Goldman has sought to expand its presence in the world’s second-largest economy. Last December, it applied to take full control of Goldman Sachs Gao Hua Securities Co. by acquiring the 49% share of the venture it didn’t own. Goldman Sachs was the first global bank to seek full ownership of its securities business in China.
Other global financial firms have also been moving to expand wealth-management offerings in China, which for years placed ownership restrictions on foreign financial institutions. A January 2020 trade pact between Washington and Beijing promised greater access to China’s financial sector for American institutions.

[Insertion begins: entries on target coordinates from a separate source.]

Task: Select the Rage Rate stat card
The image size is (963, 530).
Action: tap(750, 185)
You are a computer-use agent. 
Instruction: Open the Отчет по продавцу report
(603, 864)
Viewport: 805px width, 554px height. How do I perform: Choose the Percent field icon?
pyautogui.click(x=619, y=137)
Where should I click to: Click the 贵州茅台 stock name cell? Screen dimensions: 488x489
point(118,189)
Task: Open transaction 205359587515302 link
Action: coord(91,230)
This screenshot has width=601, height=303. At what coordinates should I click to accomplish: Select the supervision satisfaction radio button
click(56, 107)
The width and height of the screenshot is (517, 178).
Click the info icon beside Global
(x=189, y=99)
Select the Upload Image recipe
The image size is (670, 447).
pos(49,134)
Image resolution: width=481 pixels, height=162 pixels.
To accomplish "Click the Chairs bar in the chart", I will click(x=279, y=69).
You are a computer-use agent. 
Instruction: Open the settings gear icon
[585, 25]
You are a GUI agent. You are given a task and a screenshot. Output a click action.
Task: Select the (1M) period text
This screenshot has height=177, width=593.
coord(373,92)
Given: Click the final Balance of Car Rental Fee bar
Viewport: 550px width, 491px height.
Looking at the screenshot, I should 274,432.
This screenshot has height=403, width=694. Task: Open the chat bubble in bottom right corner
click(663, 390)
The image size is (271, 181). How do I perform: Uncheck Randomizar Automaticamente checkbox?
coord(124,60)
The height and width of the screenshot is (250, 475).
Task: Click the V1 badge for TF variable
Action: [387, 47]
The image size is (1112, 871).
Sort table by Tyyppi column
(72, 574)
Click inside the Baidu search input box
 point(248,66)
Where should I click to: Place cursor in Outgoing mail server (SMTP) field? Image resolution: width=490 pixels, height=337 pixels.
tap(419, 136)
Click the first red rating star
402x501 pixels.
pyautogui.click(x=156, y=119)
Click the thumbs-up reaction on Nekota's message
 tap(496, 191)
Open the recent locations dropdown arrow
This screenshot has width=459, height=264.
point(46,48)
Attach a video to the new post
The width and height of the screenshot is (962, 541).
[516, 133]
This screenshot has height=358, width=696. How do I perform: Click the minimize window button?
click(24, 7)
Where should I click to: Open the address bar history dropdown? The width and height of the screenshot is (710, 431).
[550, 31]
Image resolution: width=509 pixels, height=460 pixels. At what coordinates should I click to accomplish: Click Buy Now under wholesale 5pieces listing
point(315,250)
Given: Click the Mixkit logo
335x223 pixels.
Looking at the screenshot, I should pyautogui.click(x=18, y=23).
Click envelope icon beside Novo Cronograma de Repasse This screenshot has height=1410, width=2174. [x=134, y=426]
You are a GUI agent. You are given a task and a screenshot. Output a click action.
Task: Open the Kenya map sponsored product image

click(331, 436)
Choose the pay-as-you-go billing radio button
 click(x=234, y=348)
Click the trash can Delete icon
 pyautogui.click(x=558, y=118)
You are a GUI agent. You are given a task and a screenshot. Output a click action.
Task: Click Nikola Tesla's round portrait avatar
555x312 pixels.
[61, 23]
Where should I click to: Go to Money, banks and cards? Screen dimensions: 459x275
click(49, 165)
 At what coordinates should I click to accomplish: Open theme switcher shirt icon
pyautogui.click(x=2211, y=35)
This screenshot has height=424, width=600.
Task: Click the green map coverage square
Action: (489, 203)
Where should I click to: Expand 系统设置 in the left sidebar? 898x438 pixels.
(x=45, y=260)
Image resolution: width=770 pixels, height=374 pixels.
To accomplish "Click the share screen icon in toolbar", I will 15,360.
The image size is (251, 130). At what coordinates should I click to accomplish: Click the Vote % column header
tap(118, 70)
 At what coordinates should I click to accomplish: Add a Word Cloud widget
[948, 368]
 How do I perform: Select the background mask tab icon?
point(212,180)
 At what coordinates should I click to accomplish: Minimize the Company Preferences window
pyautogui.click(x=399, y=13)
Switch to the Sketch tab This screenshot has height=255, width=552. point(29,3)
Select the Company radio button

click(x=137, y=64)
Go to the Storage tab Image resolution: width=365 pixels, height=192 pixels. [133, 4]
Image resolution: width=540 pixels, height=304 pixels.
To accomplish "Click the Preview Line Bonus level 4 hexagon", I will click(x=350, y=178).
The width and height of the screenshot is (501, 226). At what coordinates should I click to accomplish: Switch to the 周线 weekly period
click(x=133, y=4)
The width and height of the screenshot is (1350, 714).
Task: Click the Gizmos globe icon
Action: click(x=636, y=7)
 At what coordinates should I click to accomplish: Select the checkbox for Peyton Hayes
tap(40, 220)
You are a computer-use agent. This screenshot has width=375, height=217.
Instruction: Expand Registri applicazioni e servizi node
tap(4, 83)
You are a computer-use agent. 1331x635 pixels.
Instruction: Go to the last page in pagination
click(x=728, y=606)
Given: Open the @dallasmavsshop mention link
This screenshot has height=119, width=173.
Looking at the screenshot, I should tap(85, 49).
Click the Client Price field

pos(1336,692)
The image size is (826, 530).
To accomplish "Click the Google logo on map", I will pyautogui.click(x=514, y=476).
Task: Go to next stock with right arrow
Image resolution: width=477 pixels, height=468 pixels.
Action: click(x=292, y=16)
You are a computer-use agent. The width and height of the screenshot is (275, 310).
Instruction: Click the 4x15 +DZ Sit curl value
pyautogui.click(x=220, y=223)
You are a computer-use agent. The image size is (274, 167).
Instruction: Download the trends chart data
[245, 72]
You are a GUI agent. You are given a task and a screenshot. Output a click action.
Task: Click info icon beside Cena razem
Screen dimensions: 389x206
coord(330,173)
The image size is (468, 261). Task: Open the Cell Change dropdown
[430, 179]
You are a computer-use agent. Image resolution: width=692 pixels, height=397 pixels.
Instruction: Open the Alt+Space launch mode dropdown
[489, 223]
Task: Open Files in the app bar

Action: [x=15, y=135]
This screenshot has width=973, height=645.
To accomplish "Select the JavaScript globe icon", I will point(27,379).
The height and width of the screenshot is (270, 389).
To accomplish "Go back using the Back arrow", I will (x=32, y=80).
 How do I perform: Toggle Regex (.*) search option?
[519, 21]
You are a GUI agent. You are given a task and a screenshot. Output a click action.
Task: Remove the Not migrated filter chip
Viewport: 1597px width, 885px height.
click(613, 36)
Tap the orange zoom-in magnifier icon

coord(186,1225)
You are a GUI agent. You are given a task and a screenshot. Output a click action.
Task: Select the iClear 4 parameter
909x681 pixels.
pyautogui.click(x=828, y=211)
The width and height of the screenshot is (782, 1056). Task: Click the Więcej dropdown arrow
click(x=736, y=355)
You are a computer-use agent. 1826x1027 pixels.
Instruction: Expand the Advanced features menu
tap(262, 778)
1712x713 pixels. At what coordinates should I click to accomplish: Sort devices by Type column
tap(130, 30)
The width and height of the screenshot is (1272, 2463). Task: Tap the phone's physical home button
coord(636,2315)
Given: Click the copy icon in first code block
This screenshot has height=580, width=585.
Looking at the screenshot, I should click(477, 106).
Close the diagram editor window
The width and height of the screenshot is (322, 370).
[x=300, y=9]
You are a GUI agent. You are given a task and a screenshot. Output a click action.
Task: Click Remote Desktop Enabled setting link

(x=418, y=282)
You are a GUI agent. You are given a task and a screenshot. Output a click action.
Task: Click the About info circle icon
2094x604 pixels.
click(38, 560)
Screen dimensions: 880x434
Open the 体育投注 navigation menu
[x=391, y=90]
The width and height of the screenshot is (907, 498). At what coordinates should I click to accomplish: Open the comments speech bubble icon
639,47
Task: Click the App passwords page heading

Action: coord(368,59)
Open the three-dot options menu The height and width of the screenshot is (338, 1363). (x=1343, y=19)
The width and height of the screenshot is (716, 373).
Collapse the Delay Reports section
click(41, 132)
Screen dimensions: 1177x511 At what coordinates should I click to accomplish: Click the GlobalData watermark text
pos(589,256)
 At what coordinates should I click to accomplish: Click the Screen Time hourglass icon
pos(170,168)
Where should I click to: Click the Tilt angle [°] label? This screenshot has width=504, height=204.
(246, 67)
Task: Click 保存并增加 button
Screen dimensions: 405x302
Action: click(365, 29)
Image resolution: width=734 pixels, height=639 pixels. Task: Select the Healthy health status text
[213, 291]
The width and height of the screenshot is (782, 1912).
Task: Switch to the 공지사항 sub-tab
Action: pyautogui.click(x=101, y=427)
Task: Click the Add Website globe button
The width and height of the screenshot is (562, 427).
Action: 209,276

In March this year, JPMorgan Chase & Co. agreed to pay $410 million for a minority stake in a leading wealth-management business owned by China Merchants Bank. That deal marked the first time a Chinese bank has opened up its wealth-management subsidiary to a foreign strategic investor. J.P. Morgan Asset Management is separately awaiting approval to take full ownership of its fund management joint venture in China.
Earlier this month, BlackRock Inc., the world’s largest money manager, received a green light from China’s banking regulator to commence a wealth management joint venture with a unit of state-owned China Construction Bank and Singapore’s investment company Temasek. BlackRock is separately preparing to start selling mutual funds to individual investors in China via a wholly owned business in the country.